Neuss – In Form einer Holzskulptur ist derzeit der Heilige Hieronymus im Historischen Obertor, als Teil des Clemens-Sels-Museums, ausgestellt.

Klaus Wiertz, Brauerei „Im Dom“, Dr. Carl Pause, Clemens-Sels-Museum und Claudia Kaufmann M.A., beide Clemens-Sels-Museum. Foto: Stadt Neuss
Klaus Wiertz, Brauerei „Im Dom“, Dr. Carl Pause, Clemens-Sels-Museum und Claudia Kaufmann M.A., beide Clemens-Sels-Museum. Foto: Stadt Neuss

Nach Angaben von Klaus Wiertz wurde die 110 Zentimeter hohe Figur von seinem Vater in einem unterirdischen Gang entdeckt, der angeblich vom vorderen Keller der Brauerei „Im Dom“ aus unter die Michaelstraße und bis zum ehemaligen Klarissenkloster führt.

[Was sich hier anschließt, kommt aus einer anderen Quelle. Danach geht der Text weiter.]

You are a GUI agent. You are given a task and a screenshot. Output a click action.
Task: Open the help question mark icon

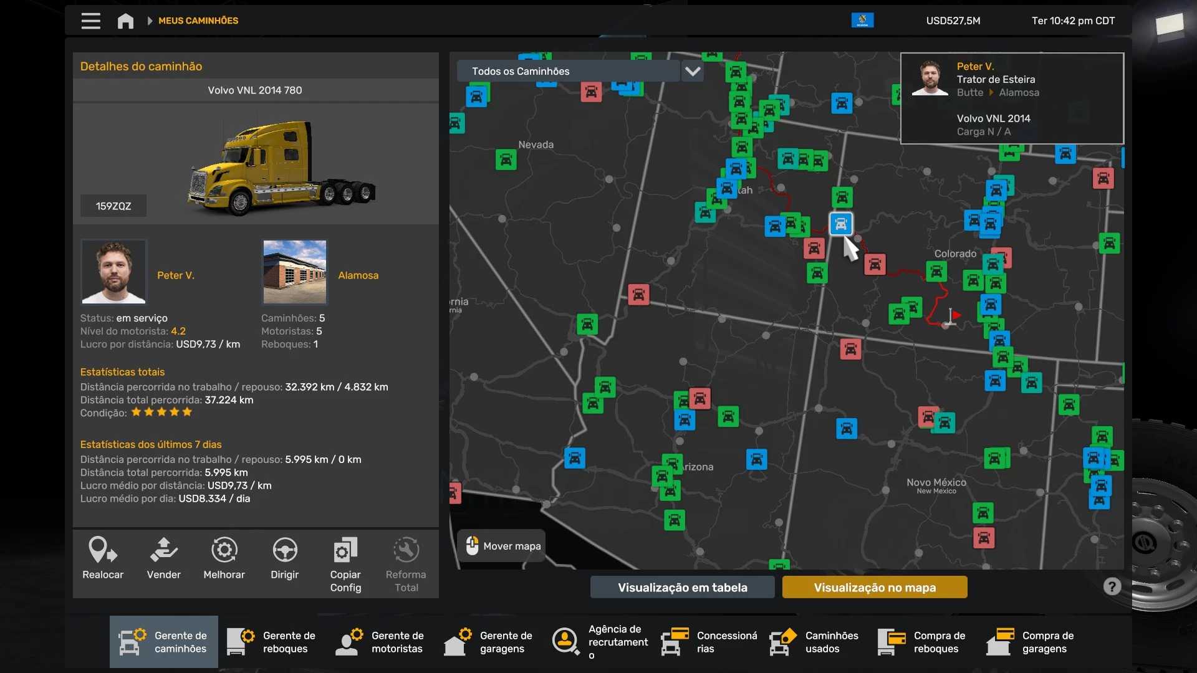(1112, 586)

Bei diesem Gang dürfte es sich um den spätmittelalterlichen Abwasserkanal handeln, den der Neusser Archäologe Constantin Koenen 1880 beim Bau der Wasserleitung in Neuss entdeckte.

Die Anfang des 18. Jahrhunderts entstandene Skulptur des Kirchenvaters Hieronymus stammt vermutlich aus dem Neusser Quirinusmünster, denn 1710 wurde hier für den Betrag von 185 Talern eine Kanzel angeschafft, die mit den Holzfiguren der vier Kirchenväter geschmückt war. „Beim Heiligen Hieronymus handelt es sich um eine schöne, aber provinzielle Arbeit, die vom Stil her an Werke des im Kölner Raum wirkenden Bildhauers Jeremias Geisselbrunn (1594-1659) erinnert. Es ist aber kein Geisselbrunn“, weiß Kunsthistorikerin Claudia Kaufmann.

1820 brach man die Kanzel ab und verkaufte die Skulpturen. „Welchen Weg die Figuren dann aber nahmen und vor allem wie der heilige Hieronymus in den Abwasserkanal in der Michaelstraße gelangte, wird wohl auf ewig ein Geheimnis bleiben“, sagt Dr. Carl Pause vom Clemens-Sels Museum.

Die Skulptur ist samstags von 11 bis 17 Uhr und sonntags von 11 bis 18 Uhr im Obertor zu besichtigen.